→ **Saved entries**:
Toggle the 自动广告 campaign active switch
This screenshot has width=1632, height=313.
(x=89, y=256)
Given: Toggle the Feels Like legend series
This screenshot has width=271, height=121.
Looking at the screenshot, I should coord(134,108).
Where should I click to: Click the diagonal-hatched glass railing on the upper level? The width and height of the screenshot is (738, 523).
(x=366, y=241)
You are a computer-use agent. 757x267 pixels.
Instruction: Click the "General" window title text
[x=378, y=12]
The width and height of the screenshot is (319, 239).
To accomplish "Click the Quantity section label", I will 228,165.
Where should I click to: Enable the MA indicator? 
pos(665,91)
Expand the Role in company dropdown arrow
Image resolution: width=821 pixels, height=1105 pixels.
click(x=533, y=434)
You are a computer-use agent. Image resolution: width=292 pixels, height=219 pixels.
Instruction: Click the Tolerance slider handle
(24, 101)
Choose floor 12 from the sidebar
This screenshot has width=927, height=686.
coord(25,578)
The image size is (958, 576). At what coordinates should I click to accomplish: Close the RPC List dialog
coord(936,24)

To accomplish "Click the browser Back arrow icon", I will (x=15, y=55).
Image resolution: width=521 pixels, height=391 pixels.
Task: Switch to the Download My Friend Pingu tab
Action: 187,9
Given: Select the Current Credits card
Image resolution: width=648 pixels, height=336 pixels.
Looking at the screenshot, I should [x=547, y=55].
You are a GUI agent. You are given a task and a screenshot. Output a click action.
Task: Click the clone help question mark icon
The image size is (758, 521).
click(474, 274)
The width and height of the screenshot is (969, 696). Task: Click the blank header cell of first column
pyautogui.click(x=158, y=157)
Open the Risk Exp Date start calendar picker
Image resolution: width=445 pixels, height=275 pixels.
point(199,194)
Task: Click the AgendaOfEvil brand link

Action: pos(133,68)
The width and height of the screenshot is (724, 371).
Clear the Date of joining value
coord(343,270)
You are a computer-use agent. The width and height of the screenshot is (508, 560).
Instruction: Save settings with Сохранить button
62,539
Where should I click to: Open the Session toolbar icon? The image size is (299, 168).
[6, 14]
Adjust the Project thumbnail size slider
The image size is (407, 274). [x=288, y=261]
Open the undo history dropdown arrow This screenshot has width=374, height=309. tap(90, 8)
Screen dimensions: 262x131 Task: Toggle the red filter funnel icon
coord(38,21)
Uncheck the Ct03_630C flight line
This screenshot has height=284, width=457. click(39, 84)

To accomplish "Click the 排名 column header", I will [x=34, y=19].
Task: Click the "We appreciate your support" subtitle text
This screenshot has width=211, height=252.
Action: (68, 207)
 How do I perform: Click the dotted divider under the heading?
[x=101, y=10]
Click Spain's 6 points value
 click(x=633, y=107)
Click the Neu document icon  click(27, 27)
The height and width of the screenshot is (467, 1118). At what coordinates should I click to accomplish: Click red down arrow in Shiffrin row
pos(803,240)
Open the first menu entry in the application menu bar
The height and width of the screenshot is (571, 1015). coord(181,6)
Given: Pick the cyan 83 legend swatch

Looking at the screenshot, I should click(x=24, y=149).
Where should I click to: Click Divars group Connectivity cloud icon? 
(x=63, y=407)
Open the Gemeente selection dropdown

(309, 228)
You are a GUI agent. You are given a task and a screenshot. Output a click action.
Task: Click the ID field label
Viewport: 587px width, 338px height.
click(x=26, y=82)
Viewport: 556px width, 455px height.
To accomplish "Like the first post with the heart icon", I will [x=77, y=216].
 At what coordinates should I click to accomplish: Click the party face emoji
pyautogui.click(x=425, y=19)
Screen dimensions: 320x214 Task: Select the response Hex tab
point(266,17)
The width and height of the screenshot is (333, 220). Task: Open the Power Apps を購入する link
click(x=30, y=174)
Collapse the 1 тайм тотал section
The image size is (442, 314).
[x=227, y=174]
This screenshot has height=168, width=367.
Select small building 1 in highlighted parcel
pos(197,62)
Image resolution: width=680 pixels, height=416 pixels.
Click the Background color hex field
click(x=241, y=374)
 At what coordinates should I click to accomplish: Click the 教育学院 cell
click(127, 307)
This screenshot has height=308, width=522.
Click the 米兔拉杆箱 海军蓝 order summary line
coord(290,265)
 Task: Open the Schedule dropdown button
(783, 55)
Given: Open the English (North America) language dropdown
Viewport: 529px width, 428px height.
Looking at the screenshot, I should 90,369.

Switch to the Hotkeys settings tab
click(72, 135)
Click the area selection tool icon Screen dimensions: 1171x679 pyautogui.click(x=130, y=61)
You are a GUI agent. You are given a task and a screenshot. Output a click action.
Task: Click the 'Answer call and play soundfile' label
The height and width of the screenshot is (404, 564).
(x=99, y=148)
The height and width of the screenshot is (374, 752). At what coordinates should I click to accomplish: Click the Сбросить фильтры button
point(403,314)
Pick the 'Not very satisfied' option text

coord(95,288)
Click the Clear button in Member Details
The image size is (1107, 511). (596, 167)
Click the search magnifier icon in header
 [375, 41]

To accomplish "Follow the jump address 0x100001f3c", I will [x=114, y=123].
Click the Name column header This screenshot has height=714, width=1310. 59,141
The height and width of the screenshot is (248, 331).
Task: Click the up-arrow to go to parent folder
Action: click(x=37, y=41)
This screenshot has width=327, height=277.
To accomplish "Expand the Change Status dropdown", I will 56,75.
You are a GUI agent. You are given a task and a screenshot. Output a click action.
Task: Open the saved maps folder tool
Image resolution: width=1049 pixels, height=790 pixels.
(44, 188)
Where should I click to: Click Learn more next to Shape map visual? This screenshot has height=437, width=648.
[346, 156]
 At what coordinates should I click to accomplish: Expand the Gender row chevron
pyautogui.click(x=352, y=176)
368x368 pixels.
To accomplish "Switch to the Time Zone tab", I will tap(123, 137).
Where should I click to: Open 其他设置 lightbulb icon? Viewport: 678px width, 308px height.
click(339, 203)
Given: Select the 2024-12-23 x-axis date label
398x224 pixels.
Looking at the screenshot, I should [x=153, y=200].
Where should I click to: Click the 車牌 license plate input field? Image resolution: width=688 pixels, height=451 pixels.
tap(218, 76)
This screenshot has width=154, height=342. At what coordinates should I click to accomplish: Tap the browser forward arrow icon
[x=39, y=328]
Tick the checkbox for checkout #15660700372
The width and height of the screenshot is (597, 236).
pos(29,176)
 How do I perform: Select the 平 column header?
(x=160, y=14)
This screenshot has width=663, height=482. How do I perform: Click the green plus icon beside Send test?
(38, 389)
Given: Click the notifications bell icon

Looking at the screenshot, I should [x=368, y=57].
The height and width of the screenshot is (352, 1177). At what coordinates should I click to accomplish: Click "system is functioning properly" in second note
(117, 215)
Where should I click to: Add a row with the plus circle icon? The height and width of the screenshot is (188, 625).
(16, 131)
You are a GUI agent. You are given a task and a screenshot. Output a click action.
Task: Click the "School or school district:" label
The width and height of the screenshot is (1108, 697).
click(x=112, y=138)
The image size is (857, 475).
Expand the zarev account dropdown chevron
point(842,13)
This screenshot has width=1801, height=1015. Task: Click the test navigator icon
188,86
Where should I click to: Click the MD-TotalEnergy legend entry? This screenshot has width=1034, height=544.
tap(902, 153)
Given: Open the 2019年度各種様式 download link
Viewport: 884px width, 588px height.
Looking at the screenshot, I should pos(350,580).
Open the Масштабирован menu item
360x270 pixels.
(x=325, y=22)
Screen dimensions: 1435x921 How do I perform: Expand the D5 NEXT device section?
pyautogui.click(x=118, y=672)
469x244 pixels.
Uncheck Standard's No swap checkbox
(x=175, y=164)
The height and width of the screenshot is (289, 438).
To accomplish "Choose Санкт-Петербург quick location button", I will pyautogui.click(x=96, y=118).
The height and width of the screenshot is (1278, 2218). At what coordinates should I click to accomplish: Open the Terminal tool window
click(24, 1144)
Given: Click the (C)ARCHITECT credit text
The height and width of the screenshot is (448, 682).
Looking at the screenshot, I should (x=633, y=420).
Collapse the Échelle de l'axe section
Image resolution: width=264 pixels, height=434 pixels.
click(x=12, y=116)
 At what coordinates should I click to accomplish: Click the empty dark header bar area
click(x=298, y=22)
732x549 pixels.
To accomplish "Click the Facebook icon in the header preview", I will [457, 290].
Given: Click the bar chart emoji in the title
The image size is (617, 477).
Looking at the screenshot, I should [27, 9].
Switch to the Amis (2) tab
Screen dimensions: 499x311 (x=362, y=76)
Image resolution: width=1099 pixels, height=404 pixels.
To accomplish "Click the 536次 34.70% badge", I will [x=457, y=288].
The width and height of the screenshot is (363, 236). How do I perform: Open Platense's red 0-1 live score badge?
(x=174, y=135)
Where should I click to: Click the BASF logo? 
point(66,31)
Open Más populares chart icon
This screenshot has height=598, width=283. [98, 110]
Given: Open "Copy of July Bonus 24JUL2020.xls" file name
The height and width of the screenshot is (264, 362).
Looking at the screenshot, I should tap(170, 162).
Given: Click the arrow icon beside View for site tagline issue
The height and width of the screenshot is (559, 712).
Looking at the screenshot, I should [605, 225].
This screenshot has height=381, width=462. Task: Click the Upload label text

→ **Work to complete**: Your reply should be nothing but the lines from the one containing "732x549 pixels." through the last line above, copied exactly; please include both ends.

→ **Exercise result**:
732x549 pixels.
To accomplish "Click the Facebook icon in the header preview", I will [457, 290].
Given: Click the bar chart emoji in the title
The image size is (617, 477).
Looking at the screenshot, I should [27, 9].
Switch to the Amis (2) tab
Screen dimensions: 499x311 (x=362, y=76)
Image resolution: width=1099 pixels, height=404 pixels.
To accomplish "Click the 536次 34.70% badge", I will [x=457, y=288].
The width and height of the screenshot is (363, 236). How do I perform: Open Platense's red 0-1 live score badge?
(x=174, y=135)
Where should I click to: Click the BASF logo? 
point(66,31)
Open Más populares chart icon
This screenshot has height=598, width=283. [98, 110]
Given: Open "Copy of July Bonus 24JUL2020.xls" file name
The height and width of the screenshot is (264, 362).
Looking at the screenshot, I should tap(170, 162).
Given: Click the arrow icon beside View for site tagline issue
The height and width of the screenshot is (559, 712).
Looking at the screenshot, I should [605, 225].
This screenshot has height=381, width=462. Task: Click the Upload label text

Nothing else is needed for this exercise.